Other users appeared to be documenting their own journey while sharing tips to those thinking of following in their trail.

“I’m worried that there are people … seeking to cheat people wanting to walk the line, particularly those who don’t have any money,” warns @jakedegongkairiji. “They keep sending out text messages, about realizing their dreams in America, about making U.S.$10,000 a month.”

“Believe them if you want to, but this is a personal warning from me to you,” the user says.

Jump in Chinese arriving at border

According to a recent in-depth report from Reuters, the difficulty of obtaining U.S. visas and the economic fallout from China’s zero-COVID policy have led to a jump in Chinese nationals arriving at the U.S.-Mexico border.

Some of those arrivals learned about how to make the journey via TikTok and its Chinese counterpart Douyin, the report said.

Over the course of three weeks photographing and reporting from a remote border stretch in southeastern Texas, Reuters witnessed hundreds of Chinese migrants crossing into the United States and interviewed more than two dozen in Mandarin, the report said.

“All of those interviewed said they got the idea to take the land route to the United States on social media and drew on influencers, private groups and comments to plan their trips,” it said.

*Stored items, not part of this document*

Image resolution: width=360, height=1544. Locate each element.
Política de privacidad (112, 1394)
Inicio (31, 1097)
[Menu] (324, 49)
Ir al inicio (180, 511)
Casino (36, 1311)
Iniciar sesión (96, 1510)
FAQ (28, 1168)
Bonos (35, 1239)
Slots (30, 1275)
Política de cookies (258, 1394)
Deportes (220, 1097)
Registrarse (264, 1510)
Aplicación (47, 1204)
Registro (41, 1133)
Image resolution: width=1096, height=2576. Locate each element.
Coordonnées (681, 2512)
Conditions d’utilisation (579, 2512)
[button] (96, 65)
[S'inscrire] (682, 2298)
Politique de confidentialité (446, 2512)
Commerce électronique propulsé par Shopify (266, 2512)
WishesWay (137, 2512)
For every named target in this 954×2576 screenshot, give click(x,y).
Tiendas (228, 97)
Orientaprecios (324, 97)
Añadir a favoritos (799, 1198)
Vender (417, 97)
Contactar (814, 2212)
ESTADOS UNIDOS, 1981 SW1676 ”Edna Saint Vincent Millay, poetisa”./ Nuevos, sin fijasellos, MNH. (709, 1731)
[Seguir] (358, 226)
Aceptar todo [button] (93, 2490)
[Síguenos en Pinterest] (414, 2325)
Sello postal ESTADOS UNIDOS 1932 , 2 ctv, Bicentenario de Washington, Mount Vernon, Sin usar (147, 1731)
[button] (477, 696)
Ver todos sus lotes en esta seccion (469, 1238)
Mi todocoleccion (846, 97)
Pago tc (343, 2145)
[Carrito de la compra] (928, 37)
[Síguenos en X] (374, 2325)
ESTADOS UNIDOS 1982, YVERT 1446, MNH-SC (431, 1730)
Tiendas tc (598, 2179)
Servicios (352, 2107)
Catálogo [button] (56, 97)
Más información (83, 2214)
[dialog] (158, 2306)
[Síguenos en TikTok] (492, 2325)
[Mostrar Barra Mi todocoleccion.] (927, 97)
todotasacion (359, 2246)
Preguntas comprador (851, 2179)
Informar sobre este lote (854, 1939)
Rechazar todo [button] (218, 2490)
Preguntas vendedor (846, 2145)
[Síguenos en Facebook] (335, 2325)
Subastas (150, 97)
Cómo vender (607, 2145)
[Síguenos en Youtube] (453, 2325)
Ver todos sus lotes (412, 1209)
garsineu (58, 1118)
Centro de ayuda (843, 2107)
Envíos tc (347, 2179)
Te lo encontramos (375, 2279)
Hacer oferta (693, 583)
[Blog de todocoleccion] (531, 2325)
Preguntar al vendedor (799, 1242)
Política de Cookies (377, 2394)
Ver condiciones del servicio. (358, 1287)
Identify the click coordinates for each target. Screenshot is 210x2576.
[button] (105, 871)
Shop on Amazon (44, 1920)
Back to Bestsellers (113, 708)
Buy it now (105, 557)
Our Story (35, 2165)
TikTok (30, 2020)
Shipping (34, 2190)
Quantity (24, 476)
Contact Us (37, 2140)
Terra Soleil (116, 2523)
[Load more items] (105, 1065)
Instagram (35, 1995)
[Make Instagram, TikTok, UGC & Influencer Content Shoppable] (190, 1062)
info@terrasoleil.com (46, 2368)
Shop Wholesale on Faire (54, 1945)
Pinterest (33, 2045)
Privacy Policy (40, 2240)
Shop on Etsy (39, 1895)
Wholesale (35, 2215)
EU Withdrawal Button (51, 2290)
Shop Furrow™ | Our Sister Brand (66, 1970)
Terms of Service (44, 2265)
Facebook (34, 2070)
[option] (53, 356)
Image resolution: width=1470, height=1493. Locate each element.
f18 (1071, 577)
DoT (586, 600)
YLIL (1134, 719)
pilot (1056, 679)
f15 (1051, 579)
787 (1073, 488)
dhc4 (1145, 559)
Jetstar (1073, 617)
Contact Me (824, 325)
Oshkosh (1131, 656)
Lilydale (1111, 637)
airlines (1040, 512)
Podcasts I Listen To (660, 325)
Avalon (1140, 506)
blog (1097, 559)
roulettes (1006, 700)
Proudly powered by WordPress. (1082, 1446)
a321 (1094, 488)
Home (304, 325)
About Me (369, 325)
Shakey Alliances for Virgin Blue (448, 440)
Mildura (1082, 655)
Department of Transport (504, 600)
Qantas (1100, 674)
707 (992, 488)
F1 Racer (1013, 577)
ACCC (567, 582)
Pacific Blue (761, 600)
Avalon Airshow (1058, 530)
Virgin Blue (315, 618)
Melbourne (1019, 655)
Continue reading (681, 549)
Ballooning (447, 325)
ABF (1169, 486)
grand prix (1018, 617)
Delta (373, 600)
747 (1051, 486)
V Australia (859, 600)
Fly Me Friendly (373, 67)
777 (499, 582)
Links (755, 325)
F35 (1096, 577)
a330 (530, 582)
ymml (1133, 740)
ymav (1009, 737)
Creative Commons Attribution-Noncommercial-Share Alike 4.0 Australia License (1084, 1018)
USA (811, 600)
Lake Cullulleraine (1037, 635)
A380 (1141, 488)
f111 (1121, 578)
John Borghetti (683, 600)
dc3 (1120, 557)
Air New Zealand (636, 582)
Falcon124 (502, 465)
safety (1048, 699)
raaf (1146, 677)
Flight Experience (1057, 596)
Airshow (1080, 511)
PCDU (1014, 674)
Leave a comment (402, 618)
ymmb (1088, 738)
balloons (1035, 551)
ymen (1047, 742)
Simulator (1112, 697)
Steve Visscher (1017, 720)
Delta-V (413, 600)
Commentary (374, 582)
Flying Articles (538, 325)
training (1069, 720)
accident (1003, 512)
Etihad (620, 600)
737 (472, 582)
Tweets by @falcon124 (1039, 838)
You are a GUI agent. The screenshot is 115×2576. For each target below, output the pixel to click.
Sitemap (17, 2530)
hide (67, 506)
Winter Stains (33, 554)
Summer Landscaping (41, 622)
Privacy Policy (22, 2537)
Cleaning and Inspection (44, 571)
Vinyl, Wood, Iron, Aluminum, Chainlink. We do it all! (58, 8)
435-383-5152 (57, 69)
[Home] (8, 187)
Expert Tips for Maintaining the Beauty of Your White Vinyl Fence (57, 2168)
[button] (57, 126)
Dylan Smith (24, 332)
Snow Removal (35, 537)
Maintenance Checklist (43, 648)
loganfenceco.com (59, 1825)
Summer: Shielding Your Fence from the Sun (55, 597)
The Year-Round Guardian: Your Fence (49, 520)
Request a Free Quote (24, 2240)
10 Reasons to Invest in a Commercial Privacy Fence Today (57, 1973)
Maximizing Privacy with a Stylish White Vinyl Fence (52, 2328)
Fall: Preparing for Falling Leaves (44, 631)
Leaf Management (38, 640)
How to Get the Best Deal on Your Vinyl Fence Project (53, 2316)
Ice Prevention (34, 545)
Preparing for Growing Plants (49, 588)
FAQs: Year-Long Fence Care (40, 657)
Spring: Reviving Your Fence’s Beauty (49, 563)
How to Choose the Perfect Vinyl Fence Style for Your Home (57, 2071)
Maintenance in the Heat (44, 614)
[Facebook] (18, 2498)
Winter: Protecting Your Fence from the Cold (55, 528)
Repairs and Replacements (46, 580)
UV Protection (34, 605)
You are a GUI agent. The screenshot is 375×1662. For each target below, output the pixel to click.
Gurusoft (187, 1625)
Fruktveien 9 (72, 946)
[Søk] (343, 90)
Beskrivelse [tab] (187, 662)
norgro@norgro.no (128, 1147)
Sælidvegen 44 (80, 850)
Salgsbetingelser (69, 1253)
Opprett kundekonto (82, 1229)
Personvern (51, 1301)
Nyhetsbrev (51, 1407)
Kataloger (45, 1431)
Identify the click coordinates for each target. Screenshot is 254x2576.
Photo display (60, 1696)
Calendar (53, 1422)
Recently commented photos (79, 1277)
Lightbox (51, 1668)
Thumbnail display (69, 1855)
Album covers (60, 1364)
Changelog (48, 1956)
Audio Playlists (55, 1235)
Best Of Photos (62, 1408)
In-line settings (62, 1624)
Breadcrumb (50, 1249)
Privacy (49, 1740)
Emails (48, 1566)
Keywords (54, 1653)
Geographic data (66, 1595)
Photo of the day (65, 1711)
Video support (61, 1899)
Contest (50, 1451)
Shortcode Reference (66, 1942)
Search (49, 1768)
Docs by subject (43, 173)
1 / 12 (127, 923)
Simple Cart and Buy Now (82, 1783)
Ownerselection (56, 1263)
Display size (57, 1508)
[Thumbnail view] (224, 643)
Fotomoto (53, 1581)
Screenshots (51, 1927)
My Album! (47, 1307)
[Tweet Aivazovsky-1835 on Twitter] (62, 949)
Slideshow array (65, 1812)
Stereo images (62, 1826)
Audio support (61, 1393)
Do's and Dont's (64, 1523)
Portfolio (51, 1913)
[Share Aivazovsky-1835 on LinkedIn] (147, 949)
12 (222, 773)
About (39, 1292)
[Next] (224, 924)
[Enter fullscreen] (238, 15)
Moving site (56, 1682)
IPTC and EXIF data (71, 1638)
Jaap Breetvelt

About half told Reuters that they had been small business owners in China, running online stores, a sheep farm or a movie production company, while others wore crosses and carried Chinese-language Bibles, saying they were leaving China so as to practice their faith more freely.

According to data from the U.S. Customs and Border Protection, since October last year, the number of Chinese citizens arrested at the U.S.-Mexico border has reached more than 6,500 in just six months, a record high and 15 times that of the same period last year, the report said.

Douyin’s parent company, ByteDance, did not respond to a request for comment from Reuters.

In an emailed response to Reuters, the Chinese Embassy in Washington said that its government opposes illegal migration, calling it an “international issue that requires cooperation between countries.”